This piece is not being written by a robot, but an increasing number of reports on the Internet are. Recently, a Los Angeles Times writer-bot wrote and posted a story about an earthquake just minutes after it struck.
So, are we entering an era of automated journalism or is it more techno-hype in news production?
Narrative Science, a Chicago start-up specialising in robot writing, takes data from events like sports and crime, and uses algorithms to produce news stories. Indeed, Kristian Hammond, co-founder of Narrative Science, said that some 90 per cent of news could be written by computers by 2030.
So, can anonymous androids really take over from human journalists? What can they do that journalists can’t and what will be the limitations of their application?
News bots take the power of database technology and apply it to gathering news. By stitching together data, such as matching statistics or crime figures, with language, they produce reports.
To achieve this they are programmed with an informational view of the world. In brief, technology accounts for situations in terms of entities, entity attributes and the relationships between them.

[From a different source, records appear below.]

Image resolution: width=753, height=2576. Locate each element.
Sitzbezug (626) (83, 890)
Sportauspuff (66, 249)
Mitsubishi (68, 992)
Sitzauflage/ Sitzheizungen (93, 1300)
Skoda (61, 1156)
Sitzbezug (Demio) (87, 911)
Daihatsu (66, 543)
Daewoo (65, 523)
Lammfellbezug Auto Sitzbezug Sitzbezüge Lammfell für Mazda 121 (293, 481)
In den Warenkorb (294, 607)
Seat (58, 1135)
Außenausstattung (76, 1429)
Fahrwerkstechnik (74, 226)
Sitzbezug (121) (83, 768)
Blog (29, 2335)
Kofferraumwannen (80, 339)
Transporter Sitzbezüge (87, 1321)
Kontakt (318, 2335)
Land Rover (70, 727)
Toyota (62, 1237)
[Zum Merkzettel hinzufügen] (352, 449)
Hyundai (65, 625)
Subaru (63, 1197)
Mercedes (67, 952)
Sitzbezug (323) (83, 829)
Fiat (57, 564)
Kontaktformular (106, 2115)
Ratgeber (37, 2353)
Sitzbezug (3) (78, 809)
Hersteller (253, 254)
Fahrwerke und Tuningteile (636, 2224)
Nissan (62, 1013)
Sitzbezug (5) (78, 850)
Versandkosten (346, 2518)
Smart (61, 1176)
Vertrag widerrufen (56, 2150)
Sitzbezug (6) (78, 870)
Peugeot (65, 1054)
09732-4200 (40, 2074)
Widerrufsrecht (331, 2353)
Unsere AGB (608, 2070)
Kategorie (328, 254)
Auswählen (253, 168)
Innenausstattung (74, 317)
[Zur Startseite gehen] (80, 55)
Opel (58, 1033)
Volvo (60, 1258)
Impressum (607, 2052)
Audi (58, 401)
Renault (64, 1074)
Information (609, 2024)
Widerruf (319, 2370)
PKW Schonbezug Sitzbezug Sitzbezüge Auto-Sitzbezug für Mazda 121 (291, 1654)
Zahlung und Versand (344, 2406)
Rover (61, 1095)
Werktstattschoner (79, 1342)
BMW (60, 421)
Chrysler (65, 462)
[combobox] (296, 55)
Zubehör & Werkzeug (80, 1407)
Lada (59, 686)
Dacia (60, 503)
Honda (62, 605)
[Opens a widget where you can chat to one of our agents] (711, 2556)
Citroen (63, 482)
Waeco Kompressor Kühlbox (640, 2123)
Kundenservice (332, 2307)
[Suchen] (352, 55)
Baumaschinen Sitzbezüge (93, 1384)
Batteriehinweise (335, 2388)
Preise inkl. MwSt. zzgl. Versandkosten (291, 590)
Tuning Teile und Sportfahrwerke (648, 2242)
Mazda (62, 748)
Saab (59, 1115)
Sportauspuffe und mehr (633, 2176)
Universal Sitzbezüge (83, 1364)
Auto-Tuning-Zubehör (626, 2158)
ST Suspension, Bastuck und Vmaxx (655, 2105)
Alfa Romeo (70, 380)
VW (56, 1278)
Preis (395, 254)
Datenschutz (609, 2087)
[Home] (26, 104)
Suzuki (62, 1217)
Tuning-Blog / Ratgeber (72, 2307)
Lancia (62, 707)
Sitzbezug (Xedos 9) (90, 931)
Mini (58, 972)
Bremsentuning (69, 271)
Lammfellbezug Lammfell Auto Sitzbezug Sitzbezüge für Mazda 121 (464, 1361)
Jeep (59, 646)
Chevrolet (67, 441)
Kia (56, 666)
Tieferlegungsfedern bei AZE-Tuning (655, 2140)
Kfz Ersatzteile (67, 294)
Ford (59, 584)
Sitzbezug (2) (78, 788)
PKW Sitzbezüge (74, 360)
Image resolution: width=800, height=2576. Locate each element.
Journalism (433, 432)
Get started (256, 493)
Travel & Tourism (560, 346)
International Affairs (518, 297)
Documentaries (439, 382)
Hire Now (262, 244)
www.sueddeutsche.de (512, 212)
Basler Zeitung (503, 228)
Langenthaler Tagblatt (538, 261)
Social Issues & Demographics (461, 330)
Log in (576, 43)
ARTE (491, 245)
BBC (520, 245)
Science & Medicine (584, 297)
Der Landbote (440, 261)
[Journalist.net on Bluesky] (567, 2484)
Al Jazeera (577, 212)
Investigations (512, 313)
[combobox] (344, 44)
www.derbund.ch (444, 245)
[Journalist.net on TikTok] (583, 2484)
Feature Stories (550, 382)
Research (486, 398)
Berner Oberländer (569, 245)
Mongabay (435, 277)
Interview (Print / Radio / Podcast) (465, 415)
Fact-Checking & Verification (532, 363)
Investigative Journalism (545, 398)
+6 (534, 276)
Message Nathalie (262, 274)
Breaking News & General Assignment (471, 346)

Take a very simple example of having coffee. To start with, the entities may be a table, a chair, a mug of coffee and a person. All the entities have unique attributes such as the type of table, the colour of chair and the coffee brand. These are data. Also, the entities are related to each other, as the coffee drinker sits on the chair, the coffee mug is placed on the table and the coffee is consumed by the person. Taken together, these data and relationships create information about the coffee shop, and form a map that can be used to report on all coffee shops.
News bots employ this idea and are able to use templates for standard situations such as sports or weather because they are data driven. At the beginning, Narrative Science applied its algorithms to Little League baseball games. Participating parents would enter game statistics into an iPhone app called GameChanger, which churned out written game summaries.
The news bot was born out of the idea of data-driven journalism, which has been gaining momentum for a number of years. Focused on the power of databases to gather and sort large amounts of data, it seeks to liberate our vast subterranean reserve of digital data for the public as “breaking” news.
At the 2008 Future of Journalism conference, sponsored by The Guardian, journalist and computer programmer Adrian Holovaty articulated this vision by saying there was a crisis in traditional journalism as newspapers were losing money, there is a lot of bias and journalists end up wasting much of the raw data.
Holovaty wants news to be more orientated toward computers, and describes story writing as a process of massaging simple facts – such as location, value of goods, victim/s and date for a robbery story – into a “blob of information” ready for readers and viewers.
The problem is that Google or any other search bot has to search through those blobs to pull out that raw data again. News organisations should therefore develop infrastructure linking data networks with agencies to gather information, verify and distribute it because, as Holovaty says, journalism primarily involves gathering information, distilling it and presenting it to “consumers”.
So is Hammond’s view that by 2030, about 90 per cent of news could be written by computers a real possibility or the output of a news bot gone bonkers?
Bot stories are data driven, which is both their strength and weakness. They are great at trawling for data and scooping up relevant information, and they can do it anytime and much faster than any human being. That makes them good at certain kinds of stories that can be captured by standard templates, but with digital news being very porous, standard news articles circulate rapidly and add little journalistic value to a news brand. As the economies of scale increase, journalistic values decrease.
Contrast this with what may be called a story-driven approach. A story unravels over time between cycles of interpretation and research, and journalists link situations and interpretations through complex relations such as empathy, morality, values, insight and humour. The result is style.
A journalist has a style and so does a publication. In the digital economy, where news now circulates, style is a competitive advantage that differentiates news providers in the vast landscape of online news. Moreover, it is evident that consumers/readers today want style more than ever. On major online news sites, a high-quality opinion and comments section is a significant part of the offering. News bots are great for standardised news production, liberating big data and as a journalistic tool, but taken alone they are the journalistic equivalent of fast food. It is doubtful that consumers desire a diet that constitutes 90 per cent fast food.
David Edwards is a researcher on journalism with the University of Nottingham, Ningbo, China.